Some people could seriously get away with standing in front of a camera and reading names from the phone book and it would still be more entertaining than most of what passes as Hollywood entertainment these days. Two of those names just happen to be Steve Carell (NBC's The Office) and Tina Fey (NBC's 30 Rock) and they now star together in Date Night.
These two are bona fide comedic juggernauts. Why no one has paired them up before is anyone’s guess. Thankfully, the stars have aligned and while it may not be the best comedy ever made, at least the two stars are able to keep it afloat. That’s not saying they don’t get a little help from some very funny friends.
Shawn Levy is far from known as a top notch director. With a resume consisting of Big Fat Liar, Just Married, the first of the Cheaper by the Dozen and Pink Panther remakes, along with the both Night at the Museums, we aren’t talking high brow art here. What he does do is bring home money for his parent studio, Twentieth Century Fox.
While Josh Klausner’s resume is far shorter than director Levy’s, it is attached to one film that’s brought home the bacon – Shrek the Third – and another that surely will – Shrek Forever After. With Fey and Carell in the leads, however, I’m not exactly sure how much of Klausner’s original dialogue was left intact. As I mentioned before, Fey and Carell can get away with saying the most ridiculous of lines and wring any ounce of funny you could possibly imagine.
Phil (Carell) and Claire (Fey) Foster lead an average, everyday life. Every morning their kids demand breakfast at 5:45 a.m. and it’s off to the races. Phil is a tax lawyer whose clients would rather spend their $600 tax refunds on a weekend getaway and Claire is a real estate agent who agrees with buyers that the price still might come down more instead of nailing the sale.
At the end of the day they’re both even too tired to enjoy their forced date nights out together. While they may have fun swapping made up stories about the couples at the other tables, they find themselves missing the sparks and romance that everyone but them seem to be enjoying. And as Claire puts it, she’s gonna “go home and fart into a pillow.”

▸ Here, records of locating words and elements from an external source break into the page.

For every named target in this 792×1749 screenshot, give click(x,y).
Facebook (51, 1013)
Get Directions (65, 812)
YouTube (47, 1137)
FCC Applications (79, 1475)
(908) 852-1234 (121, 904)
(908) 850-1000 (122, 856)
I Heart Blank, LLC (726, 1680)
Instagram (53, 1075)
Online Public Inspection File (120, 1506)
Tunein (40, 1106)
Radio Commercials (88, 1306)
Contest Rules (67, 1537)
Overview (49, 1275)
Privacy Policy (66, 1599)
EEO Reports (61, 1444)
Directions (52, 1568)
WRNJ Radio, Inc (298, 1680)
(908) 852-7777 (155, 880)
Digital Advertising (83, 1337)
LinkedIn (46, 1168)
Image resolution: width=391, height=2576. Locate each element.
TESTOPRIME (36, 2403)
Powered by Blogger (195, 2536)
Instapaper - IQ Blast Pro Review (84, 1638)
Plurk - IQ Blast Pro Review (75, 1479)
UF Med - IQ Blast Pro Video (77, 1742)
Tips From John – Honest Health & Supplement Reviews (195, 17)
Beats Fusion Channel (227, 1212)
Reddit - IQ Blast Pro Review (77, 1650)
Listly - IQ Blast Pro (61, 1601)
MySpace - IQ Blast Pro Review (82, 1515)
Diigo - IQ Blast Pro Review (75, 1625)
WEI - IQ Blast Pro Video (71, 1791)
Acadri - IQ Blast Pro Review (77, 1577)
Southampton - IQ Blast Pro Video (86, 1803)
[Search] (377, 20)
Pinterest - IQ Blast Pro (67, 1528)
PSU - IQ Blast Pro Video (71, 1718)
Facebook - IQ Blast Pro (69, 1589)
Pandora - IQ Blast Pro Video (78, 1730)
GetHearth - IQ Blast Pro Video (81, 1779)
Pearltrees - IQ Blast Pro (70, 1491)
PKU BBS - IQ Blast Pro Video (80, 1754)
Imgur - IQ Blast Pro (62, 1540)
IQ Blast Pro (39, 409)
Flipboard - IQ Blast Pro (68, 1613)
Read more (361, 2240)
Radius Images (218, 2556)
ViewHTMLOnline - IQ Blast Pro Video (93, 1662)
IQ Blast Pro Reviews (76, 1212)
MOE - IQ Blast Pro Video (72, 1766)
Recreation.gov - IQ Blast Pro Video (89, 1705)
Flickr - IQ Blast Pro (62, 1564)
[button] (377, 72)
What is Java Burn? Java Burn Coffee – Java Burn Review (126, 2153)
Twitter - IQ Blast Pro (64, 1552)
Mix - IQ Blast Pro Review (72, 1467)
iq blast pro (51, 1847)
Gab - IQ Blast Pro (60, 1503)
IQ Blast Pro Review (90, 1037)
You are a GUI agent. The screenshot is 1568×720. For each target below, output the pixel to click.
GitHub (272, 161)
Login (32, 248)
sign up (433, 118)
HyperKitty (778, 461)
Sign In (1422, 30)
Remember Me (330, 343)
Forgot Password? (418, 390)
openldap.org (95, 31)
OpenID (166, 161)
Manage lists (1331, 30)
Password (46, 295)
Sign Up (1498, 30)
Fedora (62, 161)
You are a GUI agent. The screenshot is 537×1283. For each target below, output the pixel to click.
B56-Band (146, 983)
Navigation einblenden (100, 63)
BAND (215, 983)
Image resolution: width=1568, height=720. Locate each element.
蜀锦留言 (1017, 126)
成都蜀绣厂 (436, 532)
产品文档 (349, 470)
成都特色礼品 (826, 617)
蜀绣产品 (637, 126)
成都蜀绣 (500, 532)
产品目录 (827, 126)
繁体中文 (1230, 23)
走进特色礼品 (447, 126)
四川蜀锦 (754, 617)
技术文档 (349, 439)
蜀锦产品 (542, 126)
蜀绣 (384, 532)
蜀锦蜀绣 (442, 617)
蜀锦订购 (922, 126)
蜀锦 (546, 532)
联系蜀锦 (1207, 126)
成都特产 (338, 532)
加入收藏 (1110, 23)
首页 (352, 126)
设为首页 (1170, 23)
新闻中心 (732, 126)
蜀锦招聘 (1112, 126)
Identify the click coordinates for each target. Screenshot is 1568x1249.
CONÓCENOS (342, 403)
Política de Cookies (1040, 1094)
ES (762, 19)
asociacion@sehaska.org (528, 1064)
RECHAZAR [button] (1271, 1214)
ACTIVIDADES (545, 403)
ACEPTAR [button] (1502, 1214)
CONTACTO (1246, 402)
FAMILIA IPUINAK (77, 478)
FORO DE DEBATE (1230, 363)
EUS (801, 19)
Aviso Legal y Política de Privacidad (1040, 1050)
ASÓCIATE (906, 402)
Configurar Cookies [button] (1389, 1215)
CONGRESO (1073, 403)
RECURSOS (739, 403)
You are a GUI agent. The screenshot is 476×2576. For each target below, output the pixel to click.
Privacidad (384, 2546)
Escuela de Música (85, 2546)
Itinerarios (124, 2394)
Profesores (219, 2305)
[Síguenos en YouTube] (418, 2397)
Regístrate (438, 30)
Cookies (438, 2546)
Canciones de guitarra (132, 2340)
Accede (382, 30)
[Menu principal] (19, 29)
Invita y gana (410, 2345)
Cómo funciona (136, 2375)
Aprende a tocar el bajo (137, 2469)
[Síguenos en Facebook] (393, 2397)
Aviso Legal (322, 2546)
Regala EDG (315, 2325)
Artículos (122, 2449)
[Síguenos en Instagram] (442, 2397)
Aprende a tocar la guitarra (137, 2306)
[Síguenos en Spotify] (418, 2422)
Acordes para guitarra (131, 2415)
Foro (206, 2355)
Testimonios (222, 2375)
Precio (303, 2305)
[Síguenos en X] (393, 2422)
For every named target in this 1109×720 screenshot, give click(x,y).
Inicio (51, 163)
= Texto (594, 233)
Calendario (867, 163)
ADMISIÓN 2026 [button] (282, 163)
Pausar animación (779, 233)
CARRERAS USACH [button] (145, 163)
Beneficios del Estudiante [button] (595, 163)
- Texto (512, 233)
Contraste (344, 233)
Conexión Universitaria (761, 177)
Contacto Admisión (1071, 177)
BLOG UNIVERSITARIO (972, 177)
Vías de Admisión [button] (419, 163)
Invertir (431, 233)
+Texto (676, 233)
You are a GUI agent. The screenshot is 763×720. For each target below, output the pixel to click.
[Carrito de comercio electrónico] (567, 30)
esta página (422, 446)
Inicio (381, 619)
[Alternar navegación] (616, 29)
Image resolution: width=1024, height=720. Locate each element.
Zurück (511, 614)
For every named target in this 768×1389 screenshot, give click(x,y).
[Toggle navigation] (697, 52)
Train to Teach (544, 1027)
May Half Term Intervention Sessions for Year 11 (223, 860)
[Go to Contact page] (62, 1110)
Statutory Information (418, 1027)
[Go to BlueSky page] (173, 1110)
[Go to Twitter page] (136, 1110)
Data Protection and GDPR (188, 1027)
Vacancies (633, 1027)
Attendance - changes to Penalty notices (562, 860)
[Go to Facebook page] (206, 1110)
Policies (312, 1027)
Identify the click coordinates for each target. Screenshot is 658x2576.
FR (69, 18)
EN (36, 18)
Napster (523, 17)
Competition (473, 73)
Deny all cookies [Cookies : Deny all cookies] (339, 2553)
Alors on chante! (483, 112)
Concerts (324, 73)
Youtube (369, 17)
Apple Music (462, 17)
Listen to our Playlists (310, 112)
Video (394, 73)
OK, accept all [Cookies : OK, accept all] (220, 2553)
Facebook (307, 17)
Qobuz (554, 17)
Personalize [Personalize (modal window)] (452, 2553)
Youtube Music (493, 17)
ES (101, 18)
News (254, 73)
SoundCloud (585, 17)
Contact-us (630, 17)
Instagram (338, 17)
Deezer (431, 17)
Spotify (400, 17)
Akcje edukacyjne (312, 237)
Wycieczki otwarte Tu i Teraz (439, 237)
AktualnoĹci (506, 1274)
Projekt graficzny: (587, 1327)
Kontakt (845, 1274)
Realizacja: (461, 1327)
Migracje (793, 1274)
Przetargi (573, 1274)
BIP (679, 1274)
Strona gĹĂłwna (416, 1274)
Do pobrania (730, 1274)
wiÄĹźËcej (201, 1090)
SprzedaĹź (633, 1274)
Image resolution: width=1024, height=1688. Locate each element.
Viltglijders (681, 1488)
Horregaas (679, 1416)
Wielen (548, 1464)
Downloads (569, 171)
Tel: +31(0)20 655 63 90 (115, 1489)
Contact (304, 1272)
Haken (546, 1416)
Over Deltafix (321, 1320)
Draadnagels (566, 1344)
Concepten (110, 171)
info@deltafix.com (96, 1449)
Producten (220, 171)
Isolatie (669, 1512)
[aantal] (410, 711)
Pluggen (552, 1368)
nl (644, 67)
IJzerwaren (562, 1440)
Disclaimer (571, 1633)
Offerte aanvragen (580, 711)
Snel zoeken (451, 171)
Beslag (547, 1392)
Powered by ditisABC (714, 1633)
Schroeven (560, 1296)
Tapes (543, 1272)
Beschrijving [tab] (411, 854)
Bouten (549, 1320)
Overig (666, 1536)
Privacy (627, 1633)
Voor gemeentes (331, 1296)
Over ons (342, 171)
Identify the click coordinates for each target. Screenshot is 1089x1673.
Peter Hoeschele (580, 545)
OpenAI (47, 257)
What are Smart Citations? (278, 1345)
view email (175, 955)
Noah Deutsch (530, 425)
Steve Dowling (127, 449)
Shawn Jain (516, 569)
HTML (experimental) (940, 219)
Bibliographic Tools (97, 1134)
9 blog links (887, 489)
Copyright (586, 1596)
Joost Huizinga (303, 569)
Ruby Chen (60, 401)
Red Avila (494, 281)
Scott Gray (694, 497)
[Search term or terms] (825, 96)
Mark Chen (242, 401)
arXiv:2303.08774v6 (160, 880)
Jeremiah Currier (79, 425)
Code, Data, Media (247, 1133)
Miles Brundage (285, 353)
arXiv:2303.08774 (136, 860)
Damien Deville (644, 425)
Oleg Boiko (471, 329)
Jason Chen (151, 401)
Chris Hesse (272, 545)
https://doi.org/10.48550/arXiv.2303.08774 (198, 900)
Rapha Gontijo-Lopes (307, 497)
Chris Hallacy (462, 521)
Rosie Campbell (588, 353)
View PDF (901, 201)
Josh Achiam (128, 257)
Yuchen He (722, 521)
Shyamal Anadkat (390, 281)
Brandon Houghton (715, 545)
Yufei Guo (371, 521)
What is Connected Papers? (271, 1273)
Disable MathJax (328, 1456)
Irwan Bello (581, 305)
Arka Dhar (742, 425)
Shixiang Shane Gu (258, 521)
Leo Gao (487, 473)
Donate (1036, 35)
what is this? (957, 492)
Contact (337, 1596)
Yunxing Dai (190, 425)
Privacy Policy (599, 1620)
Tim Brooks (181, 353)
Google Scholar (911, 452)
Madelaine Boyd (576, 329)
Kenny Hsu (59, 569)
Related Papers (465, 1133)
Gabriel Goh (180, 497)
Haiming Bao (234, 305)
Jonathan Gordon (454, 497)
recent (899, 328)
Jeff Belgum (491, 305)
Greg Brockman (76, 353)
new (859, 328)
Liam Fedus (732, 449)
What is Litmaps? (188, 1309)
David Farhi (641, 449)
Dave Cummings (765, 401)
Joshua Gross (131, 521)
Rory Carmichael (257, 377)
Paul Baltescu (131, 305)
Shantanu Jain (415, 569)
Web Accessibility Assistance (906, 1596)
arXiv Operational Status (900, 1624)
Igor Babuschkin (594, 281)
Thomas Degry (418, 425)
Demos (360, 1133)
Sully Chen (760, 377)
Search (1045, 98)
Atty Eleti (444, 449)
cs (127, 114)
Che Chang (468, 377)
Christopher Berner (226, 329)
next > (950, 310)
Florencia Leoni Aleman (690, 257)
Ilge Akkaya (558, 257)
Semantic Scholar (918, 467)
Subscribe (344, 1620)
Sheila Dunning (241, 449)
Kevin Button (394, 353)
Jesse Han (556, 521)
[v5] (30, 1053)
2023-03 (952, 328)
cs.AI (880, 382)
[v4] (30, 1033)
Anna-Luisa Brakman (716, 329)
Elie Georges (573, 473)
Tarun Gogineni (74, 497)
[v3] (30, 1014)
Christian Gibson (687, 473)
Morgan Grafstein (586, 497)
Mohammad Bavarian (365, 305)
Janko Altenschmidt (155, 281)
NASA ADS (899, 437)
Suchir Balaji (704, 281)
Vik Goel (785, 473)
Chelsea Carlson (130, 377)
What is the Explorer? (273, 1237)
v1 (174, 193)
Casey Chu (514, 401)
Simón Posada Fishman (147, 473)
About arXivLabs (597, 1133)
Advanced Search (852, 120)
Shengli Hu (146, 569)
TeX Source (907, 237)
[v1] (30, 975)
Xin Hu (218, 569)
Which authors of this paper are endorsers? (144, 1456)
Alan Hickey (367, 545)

That is until they walk into the new Manhattan restaurant, Claw. They steal a table for two by posing as the no-show Tripplehorns. What they don’t know is that the real Tripplehorns are extortionists blackmailing crime boss Joe Maletto (an uncredited Ray Liotta).
Now the Fosters are up to their elbows in crooked cops (Common and Jimmi Simpson), a hilariously shirtless ex-Marine private detective (Mark Wahlberg) with his own computer system straight out of Minority Report, and the Fosters must find the “real” Tripplehorns who turn out to be low-rent crooks who go by the names Taste (James Franco) and Whippit (Mila Kunis.)
While featuring two of the funniest chase sequences by water and land, it could have seemed all as contrived as it really is if it weren’t for the breezy pacing and the obvious ad-libbing hilarity of the cast. If you don’t think a getaway chase involving a puttering boat or another featuring two cars stuck bumper-to-bumper are short of hilarious, then you’re watching this film starring a different cast.
And that’s what it all comes down to. Everyone knows how ridiculous everything is but plays it with the deadpan seriousness necessary to sell it. Having Fey and Carell make their characters instantly the two most lovable losers in love before you even buy your ticket. Hopefully the film will have the legs to at least make its money back as the pairing of these two leads begs for it to happen again.
On a final note, any couples who don’t see even a tiny sliver of themselves somewhere in the Fosters' relationship have honestly never been in one. But if you think Claire’s idea of sitting alone in an air conditioned hotel room with a diet Sprite sounds like a great escape, there are always worse things, like weird sex fantasies involving Cyndi Lauper.